Once a week I would hand out a twenty dollar bill to an exceptional student - someone who was still paying attention when the rest of the class had lost interest in my lesson. This was my selfless gift, and act of giving back to my students for the many gifts they gave me each day I had the joy of teaching them.
I also asked trivia questions as part of my lesson planning. They would be interesting questions, and sometimes I'd give a prize like a free homework pass or bonus points on an upcoming test or quiz. But on one very special day I asked, "How many words do you think are in the English language" and to the person whose guess was closest to the correct answer, I gave $20. When we guessed at how many English words there were, they all got a little side-lesson in saying their numbers, too. I turned the trivia question into a lesson on numbers vocabulary. We differentiated the phonics in saying the "th" sound in "thousand vs the "the" sound in "there," for example. The "th" sound makes 2 different sounds and students didn't know that before.
"Stick your tongue in your teeth like this and blow. (I made th sound)."
"Notice the difference between the 'th' sound in the words thick and thin with this and that."
"Say it. Thick Thin. This That. Stick your tongue out. Not your whole tongue. Anthony that's inappropriate. Nope try again." We had fun sticking out our tongues and practicing our sounds.

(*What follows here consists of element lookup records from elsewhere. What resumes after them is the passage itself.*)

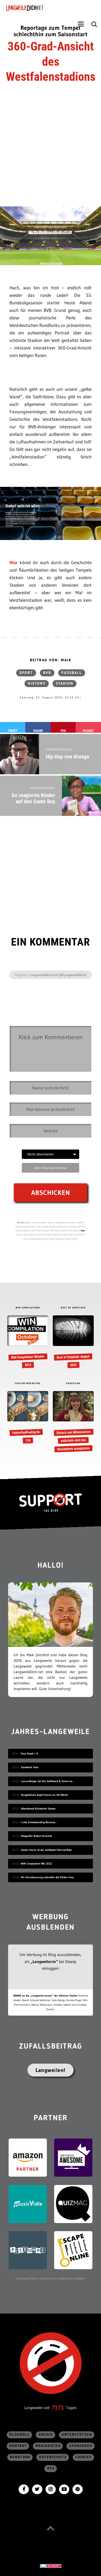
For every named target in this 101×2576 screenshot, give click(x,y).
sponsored (80, 2446)
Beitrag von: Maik (50, 660)
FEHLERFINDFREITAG (28, 1383)
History (37, 683)
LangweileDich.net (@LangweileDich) (58, 975)
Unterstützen (77, 2434)
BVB (47, 673)
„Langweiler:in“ (44, 1961)
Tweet (13, 731)
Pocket (88, 731)
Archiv (46, 2434)
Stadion (64, 683)
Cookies (83, 2457)
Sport (26, 673)
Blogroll (19, 2434)
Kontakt (18, 2446)
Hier (13, 562)
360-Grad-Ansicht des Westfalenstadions (50, 61)
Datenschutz (53, 2457)
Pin (63, 731)
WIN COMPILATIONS (28, 1308)
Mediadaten (48, 2446)
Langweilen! (50, 2070)
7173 (58, 2407)
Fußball (71, 673)
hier (83, 1230)
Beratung (20, 2457)
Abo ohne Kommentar (50, 1168)
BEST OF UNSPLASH (73, 1308)
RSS (51, 2468)
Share (38, 731)
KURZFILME (73, 1383)
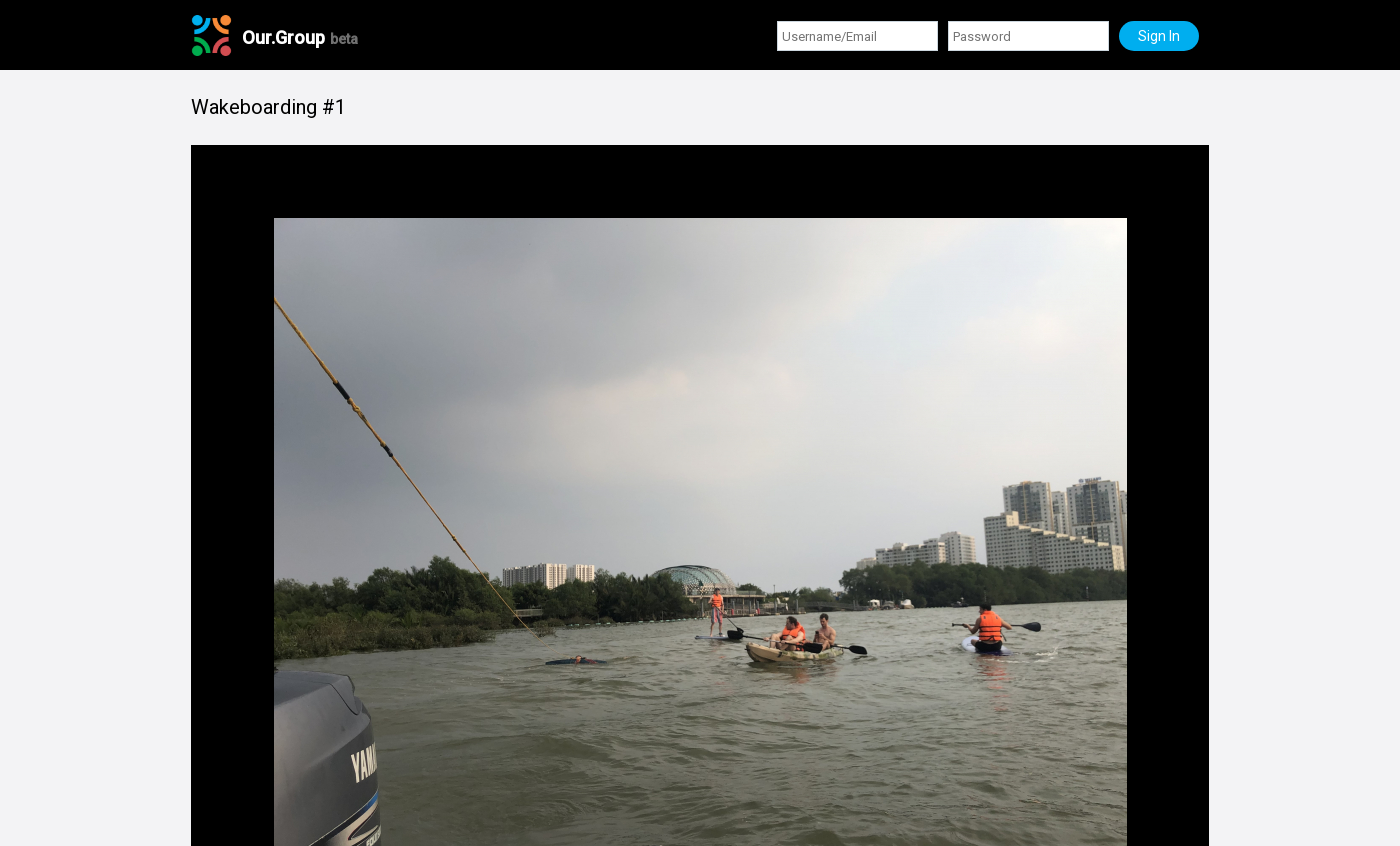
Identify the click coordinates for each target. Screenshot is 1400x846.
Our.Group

Our daily lessons tended to be spontaneous like this. I had a word of the day everyday to practice pronouncing. We clapped out the syllables. We practiced spelling it and saying the letters. We acted out the word, used the word in a sentence, drew a picture of the word when possible... and then sometimes if the word had a blended sound in it, such as "sm" or "pr" I'd tell the class to fill the board with other words with the same two letters together in them. Students came up to the board, alone or in pairs and grabbed a marker and got busy. They earned participation credit this way which was 20% of their report card grade.
Kids grabbed dictionaries and explored posters in the room for words to shout out. There were never any prizes for this activity, but I motivated them. I would tell them, "Once this board is full of words, I'll give you 5 minutes of free time." They would go nuts shouting out words for me to write on that board. And it always killed a good 15 minutes or so of class.
Sometimes I gave out raffle tickets which could be turned in for points on exams. Raffle tickets could be earned spontaneously through good behavior, answering a trivia question correctly, being the first person to arrive at class, and so on.
Period 1 gave me memories I will surely take to the grave. One student in that class, a girl, I came to call mi hija, which means my daughter. I came to love her as if she were my own. At the end of the school year, not knowing if I'd be back to see her again, I prepared a message and told her this:
"Tu eres mi hermosa hija, aunque no te tube en la barriga pero si e tengo en el corazon."
Translated, it means you are my daughter not grown in my belly but in my heart.